═════ AUSGEWÄHLTER TEXTAUSZUG

Anlagenbau & Betrieb Die Zukunft der Prozessüberwachung

22.03.2013

Viele Prozesse bleiben über Jahrzehnte hinweg unverändert. Doch die Prozessüberwachung wandelt sich im Spiegel der technischen Entwicklung - und mit ihr die Rolle des Bedieners. Immer mehr Werkzeuge und Schnittstellen aus dem Consumer- und Bürobereich bekommt der Operator an die Hand. Aber macht das Sinn?

Wer an die Inhalte und Werkzeuge zur Prozessüberwachung denkt, kommt am Bediener nicht vorbei. Er ist es, der den Prozess letztendlich im stabilen, sicheren, umweltgerechten und wirtschaftlichen Fahrwasser halten muss, sei es mit überwiegend manuellen Aktivitäten oder mit Hilfe bildschirmgestützter Bedienstationen und situationsbezogener Grafiken. Viele seiner traditionellen Aufgaben werden inzwischen in automatisierte Bausteine übertragen - inbesondere reproduzierbare Routinetätigkeiten. Doch ob Bediener oder Automatismus: Der Übergang von der primären Prozessüberwachung zu den notwendigen Maßnahmen der Prozessführung ist fließend. Im Falle des Operators spielen dabei Erfahrungswerte eine wichtige Rolle, auch wenn simulierte und dementsprechend geschulte Zusammenhänge unterstützend wirken. In der überwiegenden Mehrzahl der Realisierungen münden aber auch automatisierte Überwachungs- und Führungsmaßnahmen wieder in die Verantwortung des Operators als letztem Entscheider von Aktionen.

══════════

_AUFGABEN UND ÜBUNGEN_
**1)** Schreibe den Textauszug über die Prozessüberwachung beginnend mit „Viele Prozesse bleiben“ und weiter bis einschließlich „macht das Sinn?“ ab und ersetze darin „Jahrzehnte“ durch „Generationen“.
**2)** Beantworte diese Fragen zum Textauszug über die Prozessüberwachung:
(a) Welches Datum trägt der Textauszug?
(b) Welche Tätigkeiten werden laut Textauszug insbesondere in automatisierte Bausteine übertragen?
(c) Als was wird der Operator bei automatisierten Überwachungs- und Führungsmaßnahmen bezeichnet?
**3)** Nenne alle Eigenschaften des „Fahrwassers“, in dem der Bediener den Prozess laut Textauszug über die Prozessüberwachung halten muss.
Die anschließenden Zeilen sind gesondertes Material und gehören nicht zum Textauszug über die Prozessüberwachung.

═════ ANGEZEIGTE ZEILEN

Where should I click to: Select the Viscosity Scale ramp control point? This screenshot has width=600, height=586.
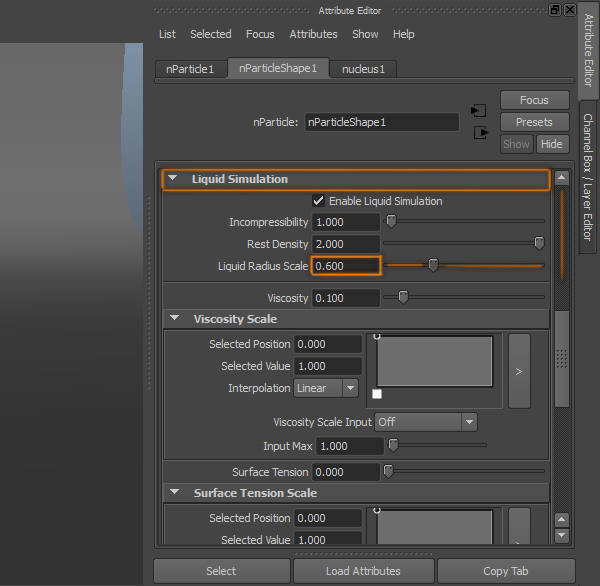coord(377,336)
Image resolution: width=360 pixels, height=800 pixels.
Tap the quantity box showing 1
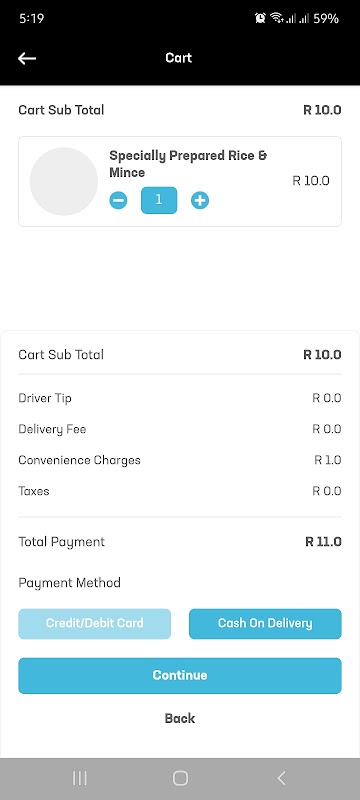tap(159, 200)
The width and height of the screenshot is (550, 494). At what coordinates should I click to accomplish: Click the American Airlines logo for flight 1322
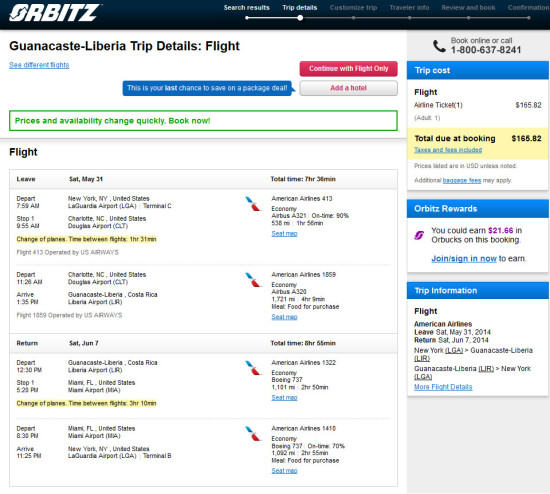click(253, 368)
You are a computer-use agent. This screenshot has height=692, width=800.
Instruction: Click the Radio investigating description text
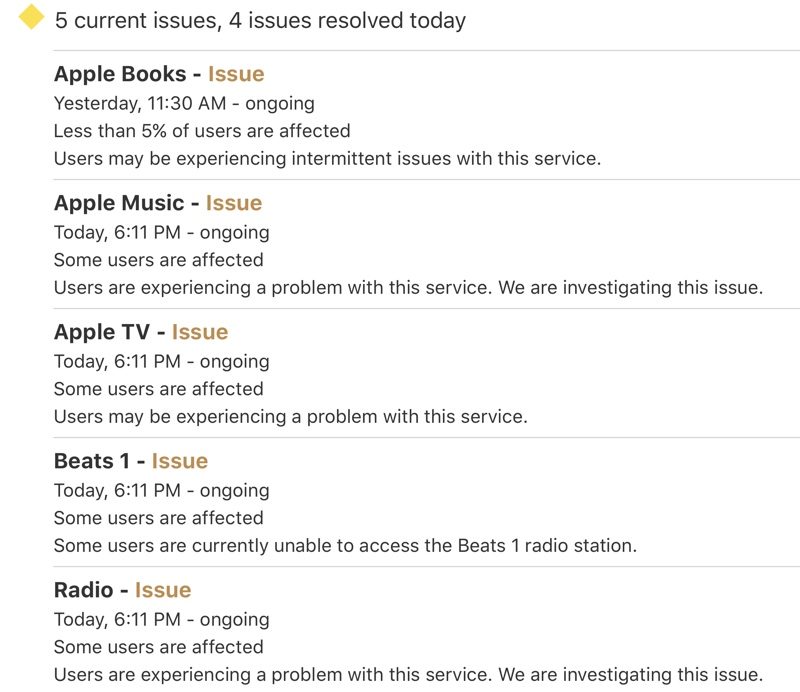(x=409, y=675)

══════════
═════ ANGEZEIGTE ZEILEN

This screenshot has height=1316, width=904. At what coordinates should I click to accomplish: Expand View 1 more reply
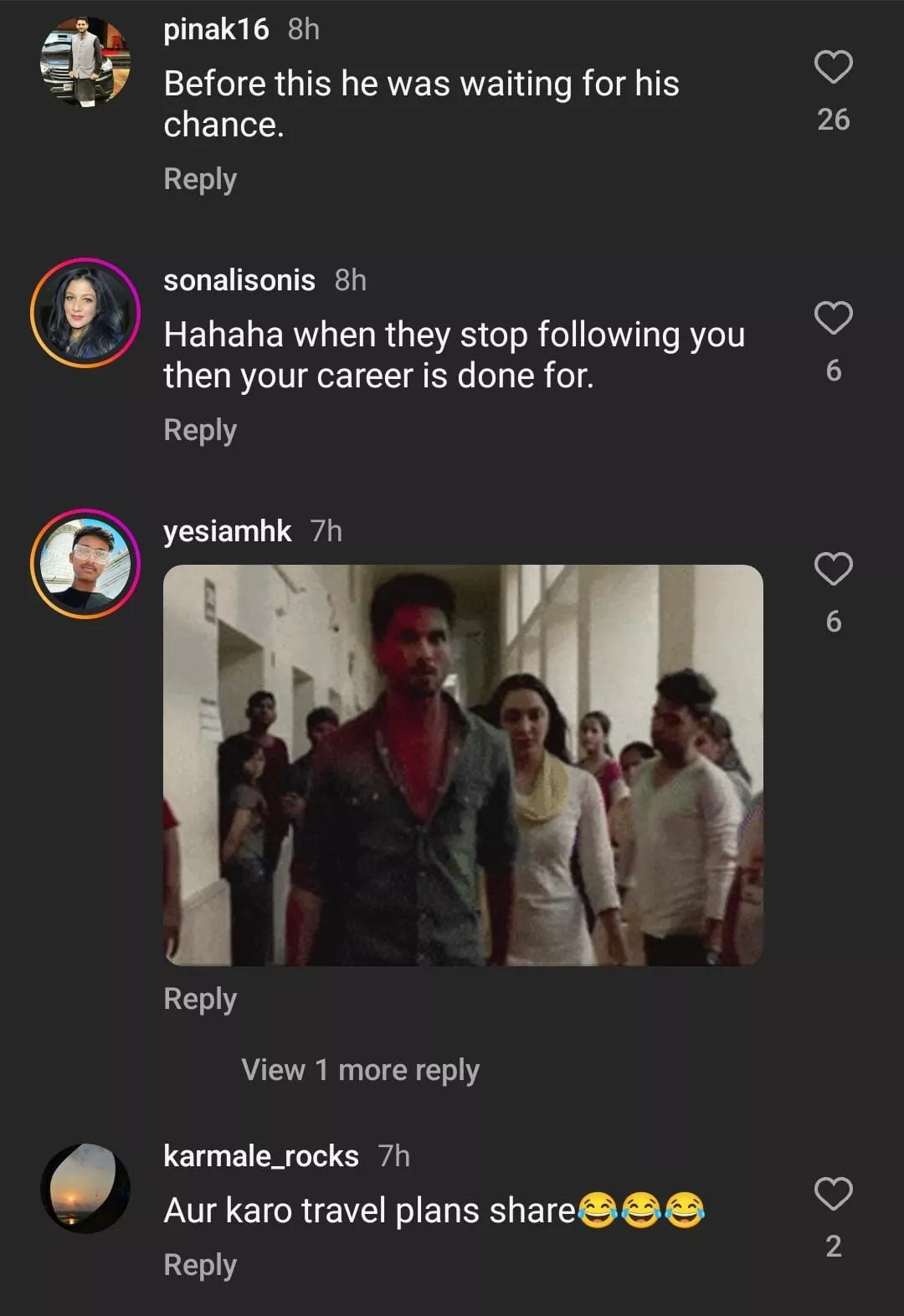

══════════

_LÖSUNGEN NACH AUFGABEN_
**1)**
Viele Prozesse bleiben über Generationen hinweg unverändert. Doch die Prozessüberwachung wandelt sich im Spiegel der technischen Entwicklung - und mit ihr die Rolle des Bedieners. Immer mehr Werkzeuge und Schnittstellen aus dem Consumer- und Bürobereich bekommt der Operator an die Hand. Aber macht das Sinn?

**2)**
(a) 22.03.2013
(b) Reproduzierbare Routinetätigkeiten
(c) Als letzter Entscheider von Aktionen

**3)** stabil, sicher, umweltgerecht, wirtschaftlich